Save an instance to a JSON file.

Parameters
  • instance_name (str) – The name of the instance. This will be used later for retreving the instance.

  • instance_data (dict or SupplyChainNetwork) – The instance data as a dictionary (with keys equal to parameter names (e.g., “holding_cost”) and values equal to parameter values (e.g., 0.5)) or as a SupplyChainNetwork object (in which case the instance is serialized using jsonpickle).

  • instance_description (str, optional) – A longer descrtiption of the instance.

  • filepath (str, optional) – Path to the JSON file.

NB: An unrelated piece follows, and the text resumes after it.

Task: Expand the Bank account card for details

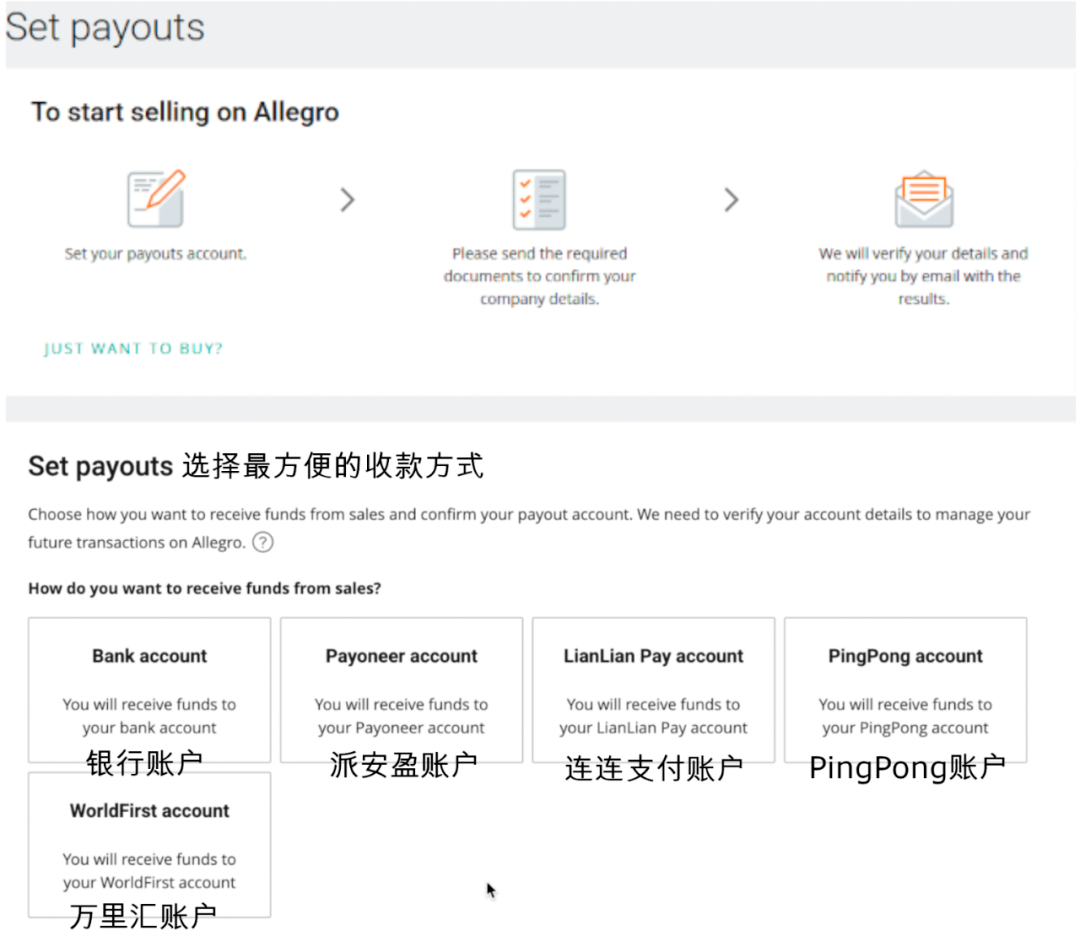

If None, the function determines the path to datasets/stockpyl_instances.json.

  • replace (bool, optional) – If an instance with the same instance_name is already in the file, the function will replace it if True and will ignore it (and write nothing) if False.

  • create_if_none (bool, optional) – If the file does not already exist, the function will create a new file if True; otherwise, it will not do anything and issue a warning.

  • omit_state_vars (bool, optional) – If True, the function will not save state variables as part of the nodes, even if they are present in the instance.